WRITTEN INSTRUCTION –
Rewrite everything in the data from the line containing "This screenshot has width=1216, height=908." down to the line containing "Click the Equipment", replacing "downstairs" with "upstairs" and leaving the rest unchanged.

Data for locating words and elements:
======

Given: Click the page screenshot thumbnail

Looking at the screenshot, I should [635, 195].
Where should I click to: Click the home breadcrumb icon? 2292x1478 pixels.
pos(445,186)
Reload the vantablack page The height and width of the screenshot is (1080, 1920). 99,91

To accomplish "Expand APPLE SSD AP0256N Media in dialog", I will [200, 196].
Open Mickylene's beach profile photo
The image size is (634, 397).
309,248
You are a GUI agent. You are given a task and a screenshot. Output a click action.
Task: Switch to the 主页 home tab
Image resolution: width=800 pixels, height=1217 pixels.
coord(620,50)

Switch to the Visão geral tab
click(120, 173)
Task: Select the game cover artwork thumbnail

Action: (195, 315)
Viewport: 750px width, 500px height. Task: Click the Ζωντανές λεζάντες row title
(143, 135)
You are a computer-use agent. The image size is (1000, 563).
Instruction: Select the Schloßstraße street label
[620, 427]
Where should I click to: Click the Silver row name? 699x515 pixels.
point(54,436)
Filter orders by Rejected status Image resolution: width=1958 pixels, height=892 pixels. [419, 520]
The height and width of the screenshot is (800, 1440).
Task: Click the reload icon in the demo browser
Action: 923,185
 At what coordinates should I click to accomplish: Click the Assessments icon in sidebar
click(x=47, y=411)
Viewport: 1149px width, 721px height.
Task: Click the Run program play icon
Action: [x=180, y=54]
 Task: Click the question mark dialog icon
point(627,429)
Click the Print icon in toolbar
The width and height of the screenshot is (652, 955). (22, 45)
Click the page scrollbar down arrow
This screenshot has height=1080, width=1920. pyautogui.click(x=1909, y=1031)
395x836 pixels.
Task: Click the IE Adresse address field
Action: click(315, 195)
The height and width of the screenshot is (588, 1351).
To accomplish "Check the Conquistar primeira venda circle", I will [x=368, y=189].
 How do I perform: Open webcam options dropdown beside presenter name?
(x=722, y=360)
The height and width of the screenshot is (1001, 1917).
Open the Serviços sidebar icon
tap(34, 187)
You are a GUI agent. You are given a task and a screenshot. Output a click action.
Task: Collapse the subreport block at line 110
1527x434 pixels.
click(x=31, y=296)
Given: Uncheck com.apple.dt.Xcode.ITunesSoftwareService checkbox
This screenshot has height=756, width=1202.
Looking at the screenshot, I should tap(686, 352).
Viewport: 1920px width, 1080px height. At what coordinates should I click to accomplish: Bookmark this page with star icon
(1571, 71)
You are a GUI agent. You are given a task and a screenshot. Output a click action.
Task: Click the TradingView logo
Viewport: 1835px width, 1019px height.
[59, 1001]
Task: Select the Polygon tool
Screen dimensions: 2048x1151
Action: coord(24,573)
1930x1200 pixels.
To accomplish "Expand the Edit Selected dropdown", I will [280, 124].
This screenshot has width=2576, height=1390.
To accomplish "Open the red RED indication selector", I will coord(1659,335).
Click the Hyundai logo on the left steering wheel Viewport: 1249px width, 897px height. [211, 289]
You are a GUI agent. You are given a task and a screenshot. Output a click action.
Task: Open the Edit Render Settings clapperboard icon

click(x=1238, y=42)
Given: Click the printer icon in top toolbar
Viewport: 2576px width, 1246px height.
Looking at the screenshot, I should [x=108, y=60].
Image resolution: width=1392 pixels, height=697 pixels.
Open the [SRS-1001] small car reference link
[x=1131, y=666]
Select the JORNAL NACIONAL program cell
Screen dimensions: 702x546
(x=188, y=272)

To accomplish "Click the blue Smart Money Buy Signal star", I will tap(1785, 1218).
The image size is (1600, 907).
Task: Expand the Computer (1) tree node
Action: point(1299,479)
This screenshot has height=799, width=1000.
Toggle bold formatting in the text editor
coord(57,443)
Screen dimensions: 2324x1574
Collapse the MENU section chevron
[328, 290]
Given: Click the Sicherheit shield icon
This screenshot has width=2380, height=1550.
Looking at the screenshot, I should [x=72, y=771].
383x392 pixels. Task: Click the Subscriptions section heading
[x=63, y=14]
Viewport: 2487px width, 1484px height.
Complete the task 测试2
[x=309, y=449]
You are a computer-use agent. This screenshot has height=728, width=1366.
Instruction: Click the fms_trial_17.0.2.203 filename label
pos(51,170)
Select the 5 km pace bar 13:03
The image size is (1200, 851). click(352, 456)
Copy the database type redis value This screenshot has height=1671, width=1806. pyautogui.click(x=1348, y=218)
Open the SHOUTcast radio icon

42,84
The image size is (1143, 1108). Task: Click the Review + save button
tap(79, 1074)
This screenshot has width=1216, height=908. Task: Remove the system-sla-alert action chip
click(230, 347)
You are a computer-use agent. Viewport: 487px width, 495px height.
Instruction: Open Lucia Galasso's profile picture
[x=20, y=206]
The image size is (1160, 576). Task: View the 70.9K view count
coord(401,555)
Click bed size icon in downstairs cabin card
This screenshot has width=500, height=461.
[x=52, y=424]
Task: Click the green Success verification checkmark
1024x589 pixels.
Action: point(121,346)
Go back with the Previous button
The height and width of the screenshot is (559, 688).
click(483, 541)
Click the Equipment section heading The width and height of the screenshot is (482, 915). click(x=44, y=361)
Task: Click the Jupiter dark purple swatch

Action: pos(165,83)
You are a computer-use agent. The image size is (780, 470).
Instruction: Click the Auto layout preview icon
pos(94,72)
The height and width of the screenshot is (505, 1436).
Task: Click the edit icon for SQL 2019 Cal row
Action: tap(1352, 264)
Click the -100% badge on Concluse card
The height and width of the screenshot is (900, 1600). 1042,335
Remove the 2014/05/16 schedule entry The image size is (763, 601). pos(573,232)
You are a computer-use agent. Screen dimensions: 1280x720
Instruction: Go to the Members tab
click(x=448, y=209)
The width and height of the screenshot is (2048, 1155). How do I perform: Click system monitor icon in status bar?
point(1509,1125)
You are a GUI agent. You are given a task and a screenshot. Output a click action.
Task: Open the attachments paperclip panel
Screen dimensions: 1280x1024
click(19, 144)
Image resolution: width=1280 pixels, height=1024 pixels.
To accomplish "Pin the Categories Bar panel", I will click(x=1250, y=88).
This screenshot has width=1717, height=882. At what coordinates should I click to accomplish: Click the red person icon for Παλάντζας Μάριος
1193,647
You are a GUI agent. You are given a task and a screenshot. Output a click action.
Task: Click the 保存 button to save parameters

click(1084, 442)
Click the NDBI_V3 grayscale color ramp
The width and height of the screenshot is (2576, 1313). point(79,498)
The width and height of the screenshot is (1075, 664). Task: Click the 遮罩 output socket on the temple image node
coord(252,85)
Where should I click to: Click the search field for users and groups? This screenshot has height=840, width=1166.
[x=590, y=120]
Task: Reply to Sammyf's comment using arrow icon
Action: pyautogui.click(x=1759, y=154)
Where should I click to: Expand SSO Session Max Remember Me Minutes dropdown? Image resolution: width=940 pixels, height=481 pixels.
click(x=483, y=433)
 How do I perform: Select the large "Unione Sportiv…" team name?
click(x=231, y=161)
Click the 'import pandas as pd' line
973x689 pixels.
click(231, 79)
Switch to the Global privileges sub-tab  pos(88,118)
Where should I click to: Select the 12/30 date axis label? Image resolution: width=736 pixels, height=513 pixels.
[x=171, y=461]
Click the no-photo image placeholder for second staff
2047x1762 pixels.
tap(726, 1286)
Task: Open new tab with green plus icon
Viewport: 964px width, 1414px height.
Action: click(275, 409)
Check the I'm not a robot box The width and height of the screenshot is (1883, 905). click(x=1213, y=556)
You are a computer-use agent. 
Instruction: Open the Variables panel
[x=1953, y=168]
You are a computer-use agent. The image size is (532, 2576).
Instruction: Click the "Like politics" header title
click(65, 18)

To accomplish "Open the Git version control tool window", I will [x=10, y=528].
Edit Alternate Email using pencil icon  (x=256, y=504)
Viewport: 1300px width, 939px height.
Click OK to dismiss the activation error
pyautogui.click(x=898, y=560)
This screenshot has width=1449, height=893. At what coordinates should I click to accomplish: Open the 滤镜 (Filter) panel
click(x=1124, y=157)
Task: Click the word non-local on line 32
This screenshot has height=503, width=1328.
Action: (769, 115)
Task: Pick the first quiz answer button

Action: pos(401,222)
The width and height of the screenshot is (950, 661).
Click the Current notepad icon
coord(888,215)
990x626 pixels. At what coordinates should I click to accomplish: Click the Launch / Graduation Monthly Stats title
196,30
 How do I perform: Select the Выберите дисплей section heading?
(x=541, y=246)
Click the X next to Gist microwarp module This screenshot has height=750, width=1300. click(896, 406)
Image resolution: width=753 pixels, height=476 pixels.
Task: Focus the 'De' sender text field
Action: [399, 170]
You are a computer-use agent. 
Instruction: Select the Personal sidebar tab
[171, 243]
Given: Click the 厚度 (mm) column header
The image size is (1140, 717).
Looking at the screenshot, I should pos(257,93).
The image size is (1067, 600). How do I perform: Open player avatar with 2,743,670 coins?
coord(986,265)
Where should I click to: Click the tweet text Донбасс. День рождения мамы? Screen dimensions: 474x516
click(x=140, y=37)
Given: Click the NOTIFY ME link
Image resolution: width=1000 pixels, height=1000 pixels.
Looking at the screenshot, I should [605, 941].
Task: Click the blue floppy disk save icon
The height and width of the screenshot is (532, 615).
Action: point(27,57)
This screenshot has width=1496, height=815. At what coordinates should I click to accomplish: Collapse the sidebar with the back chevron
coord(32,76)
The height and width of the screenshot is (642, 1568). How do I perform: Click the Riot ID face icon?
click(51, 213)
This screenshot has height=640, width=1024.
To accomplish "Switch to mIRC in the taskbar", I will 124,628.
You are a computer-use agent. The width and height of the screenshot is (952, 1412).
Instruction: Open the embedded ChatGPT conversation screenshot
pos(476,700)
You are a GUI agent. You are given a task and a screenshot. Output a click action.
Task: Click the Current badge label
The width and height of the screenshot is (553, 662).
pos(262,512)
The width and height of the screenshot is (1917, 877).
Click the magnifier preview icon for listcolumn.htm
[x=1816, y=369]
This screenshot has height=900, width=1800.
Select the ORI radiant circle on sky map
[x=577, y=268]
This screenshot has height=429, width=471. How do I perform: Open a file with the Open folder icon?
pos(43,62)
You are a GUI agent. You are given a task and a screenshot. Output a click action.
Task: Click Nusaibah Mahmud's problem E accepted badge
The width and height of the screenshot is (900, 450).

======

THE SOLUTION –
This screenshot has width=1216, height=908. Task: Remove the system-sla-alert action chip
click(230, 347)
You are a computer-use agent. Viewport: 487px width, 495px height.
Instruction: Open Lucia Galasso's profile picture
[x=20, y=206]
The image size is (1160, 576). Task: View the 70.9K view count
coord(401,555)
Click bed size icon in upstairs cabin card
This screenshot has width=500, height=461.
[x=52, y=424]
Task: Click the green Success verification checkmark
1024x589 pixels.
Action: point(121,346)
Go back with the Previous button
The height and width of the screenshot is (559, 688).
click(483, 541)
Click the Equipment section heading The width and height of the screenshot is (482, 915). click(x=44, y=361)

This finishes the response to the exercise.